Re: [PATCH FIX v0] mm: memcg/slab: Uncharge during kmem_cache_free_bulk()

2020-10-11 Thread Bharata B Rao
On Fri, Oct 09, 2020 at 11:45:51AM -0700, Roman Gushchin wrote:
> On Fri, Oct 09, 2020 at 11:34:23AM +0530, Bharata B Rao wrote:
> 
> Hi Bharata,
> 
> > Object cgroup charging is done for all the objects during
> > allocation, but during freeing, uncharging ends up happening
> > for only one object in the case of bulk allocation/freeing.
> 
> Yes, it's definitely a problem.

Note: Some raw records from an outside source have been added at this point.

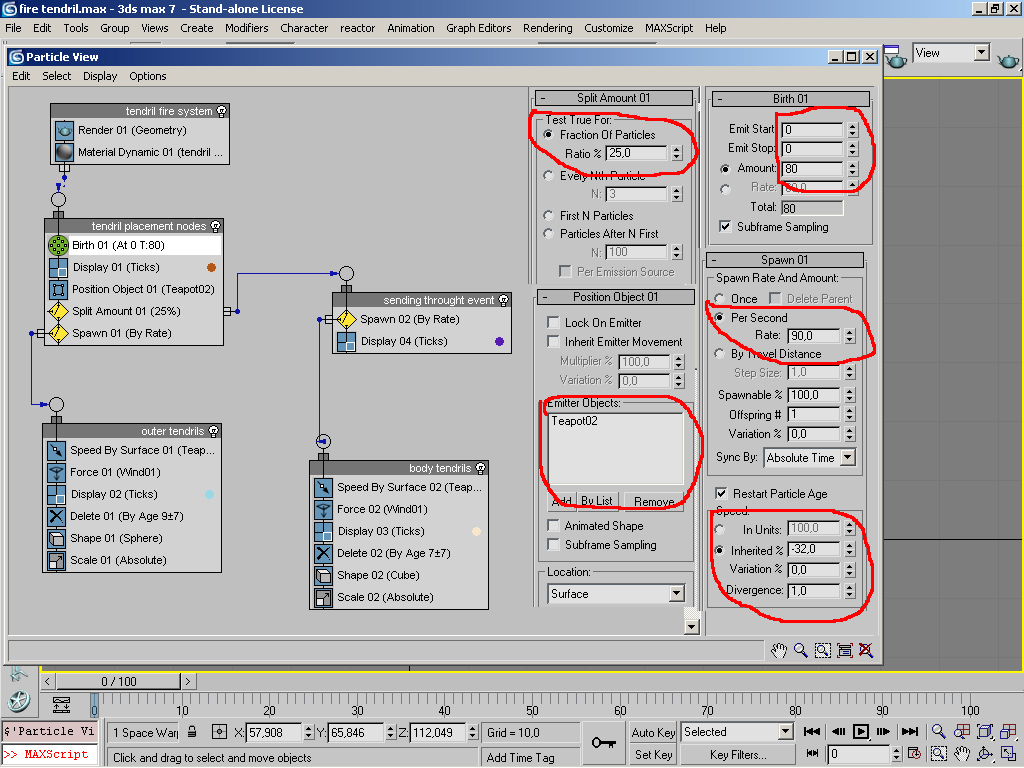
Task: Click the Force 02 (Wind01) operator icon
Action: coord(323,509)
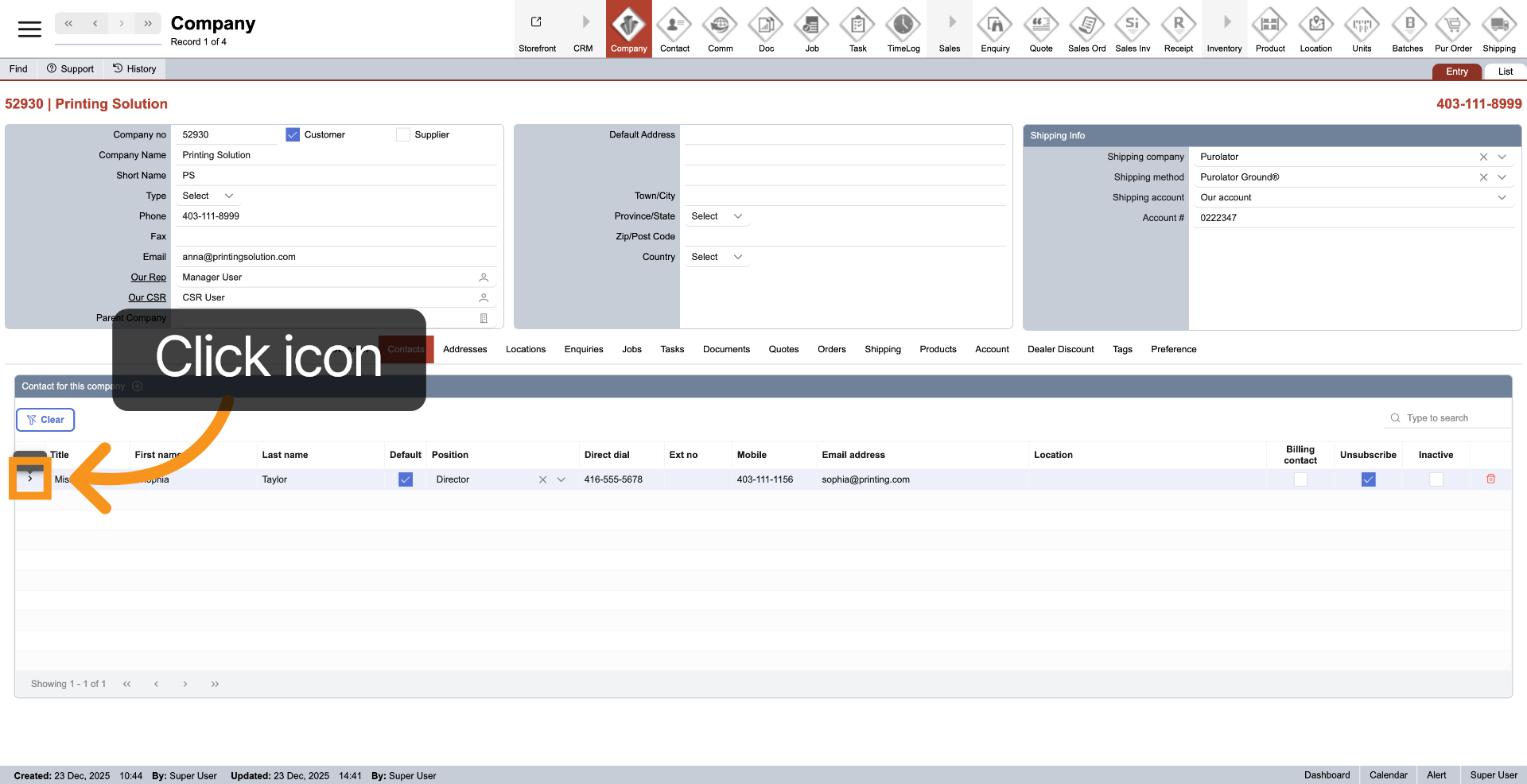Open the TimeLog module
The width and height of the screenshot is (1527, 784).
pyautogui.click(x=903, y=26)
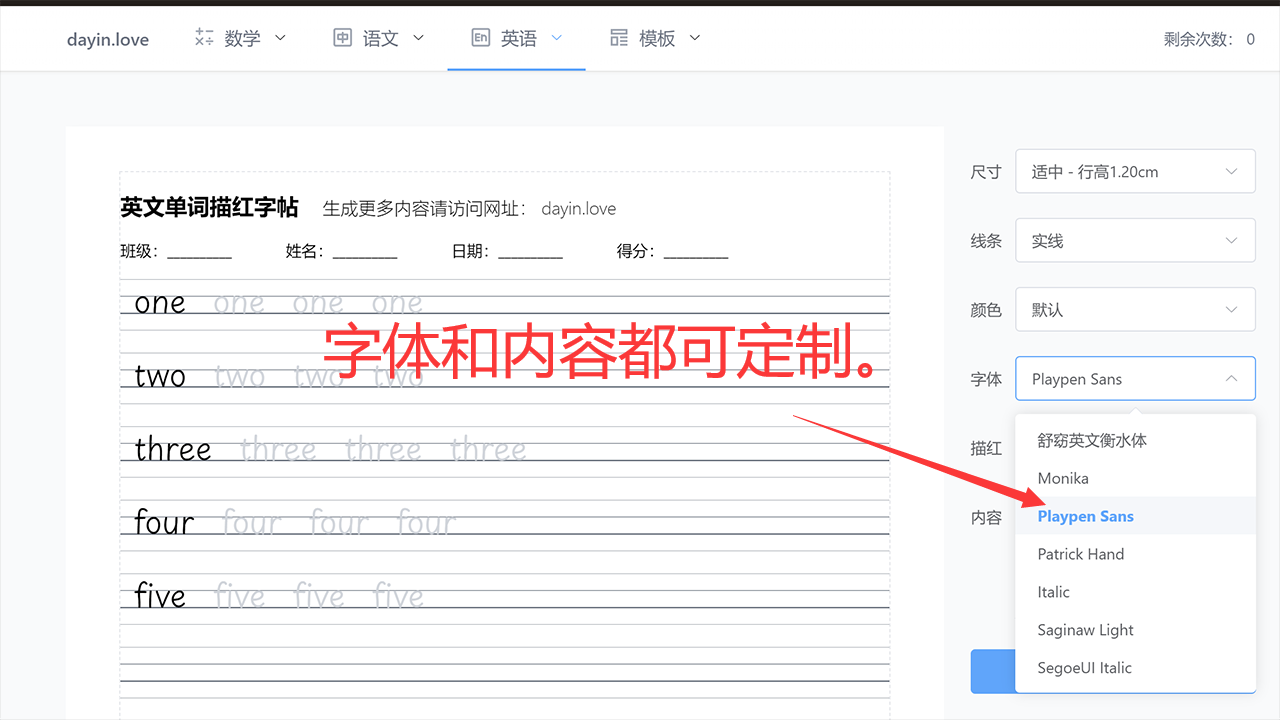This screenshot has width=1280, height=720.
Task: Expand the 模板 menu chevron
Action: [x=695, y=37]
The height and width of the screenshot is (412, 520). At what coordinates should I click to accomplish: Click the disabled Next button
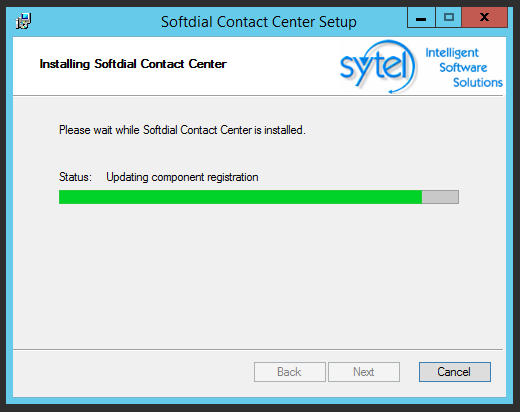364,372
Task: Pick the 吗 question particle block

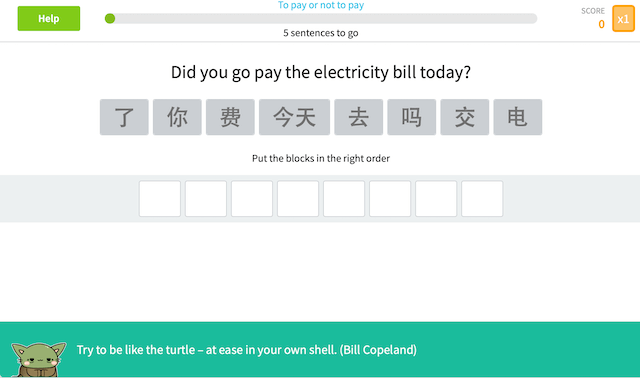Action: tap(411, 117)
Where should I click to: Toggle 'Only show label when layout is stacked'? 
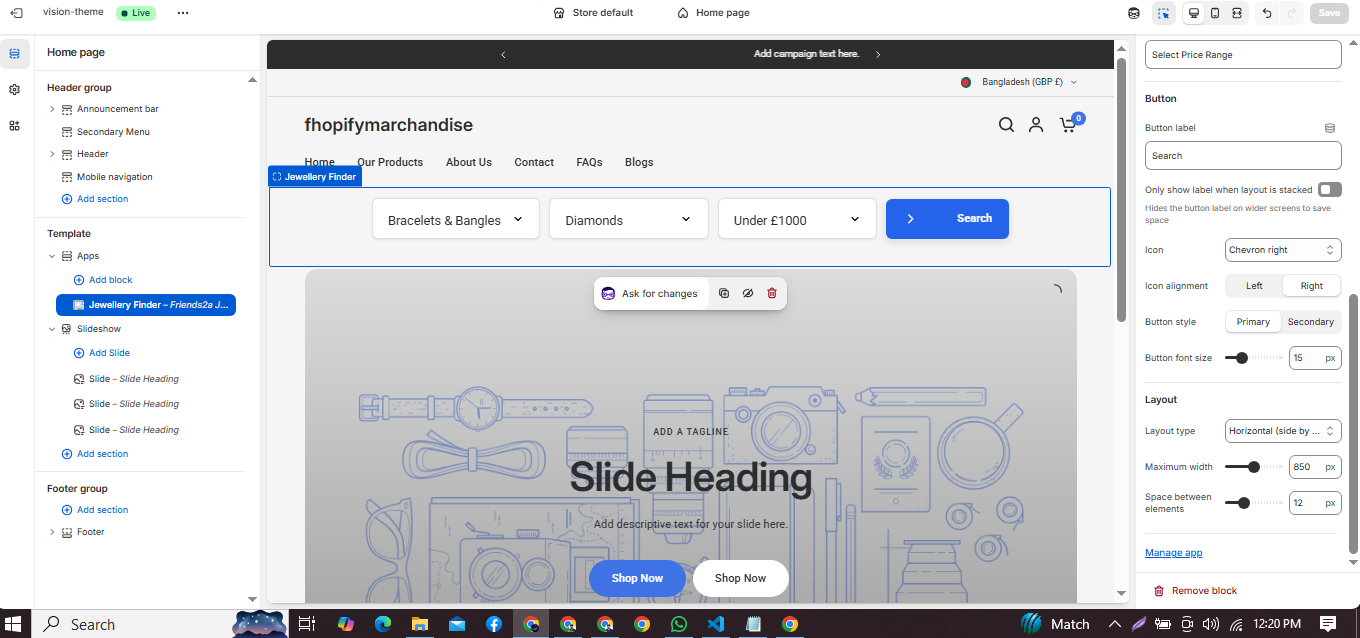(1329, 189)
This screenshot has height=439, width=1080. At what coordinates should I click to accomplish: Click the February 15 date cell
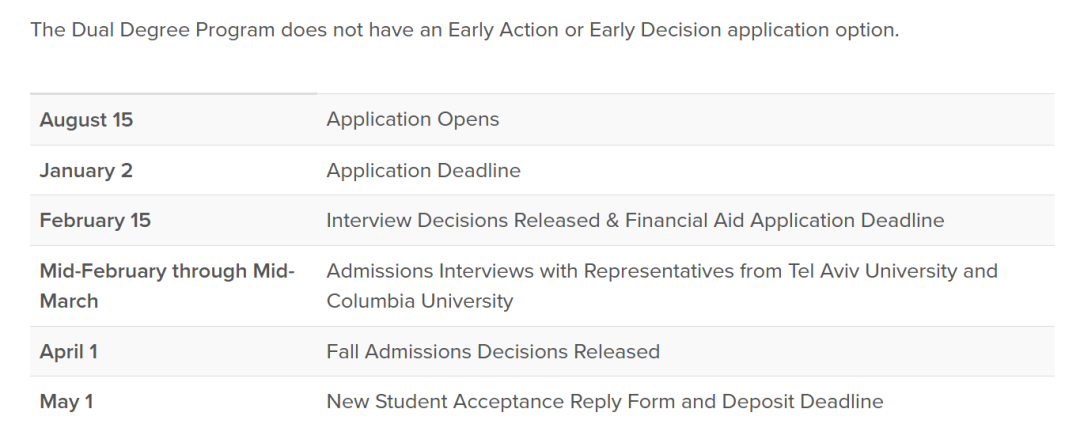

Thank you for catching it!
> 
> I'm curious, did you find it in the wild or by looking into the code?

Found by looking at the code.

> 
> > 
> > Fix this by having a separate call to uncharge all the
> > objects from kmem_cache_free_bulk() and by modifying
> > memcg_slab_free_hook() to take care of bulk uncharging.
> >
> > Signed-off-by: Bharata B Rao 
> 
> Please, add:
> 
> Fixes: 964d4bd370d5 ("mm: memcg/slab: save obj_cgroup for non-root slab 
> objects")
> Cc: sta...@vger.kernel.org
> 
> > ---
> >  mm/slab.c |  2 +-
> >  mm/slab.h | 42 +++---
> >  mm/slub.c |  3 ++-
> >  3 files changed, 30 insertions(+), 17 deletions(-)
> > 
> > diff --git a/mm/slab.c b/mm/slab.c
> > index f658e86ec8cee..5c70600d8b1cc 100644
> > --- a/mm/slab.c
> > +++ b/mm/slab.c
> > @@ -3440,7 +3440,7 @@ void ___cache_free(struct kmem_cache *cachep, void 
> > *objp,
> > memset(objp, 0, cachep->object_size);
> > kmemleak_free_recursive(objp, cachep->flags);
> > objp = cache_free_debugcheck(cachep, objp, caller);
> > -   memcg_slab_free_hook(cachep, virt_to_head_page(objp), objp);
> > +   memcg_slab_free_hook(cachep, , 1);
> >  
> > /*
> >  * Skip calling cache_free_alien() when the platform is not numa.
> > diff --git a/mm/slab.h b/mm/slab.h
> > index 6cc323f1313af..6dd4b702888a7 100644
> > --- a/mm/slab.h
> > +++ b/mm/slab.h
> > @@ -345,30 +345,42 @@ static inline void memcg_slab_post_alloc_hook(struct 
> > kmem_cache *s,
> > obj_cgroup_put(objcg);
> >  }
> >  
> > -static inline void memcg_slab_free_hook(struct kmem_cache *s, struct page 
> > *page,
> > -   void *p)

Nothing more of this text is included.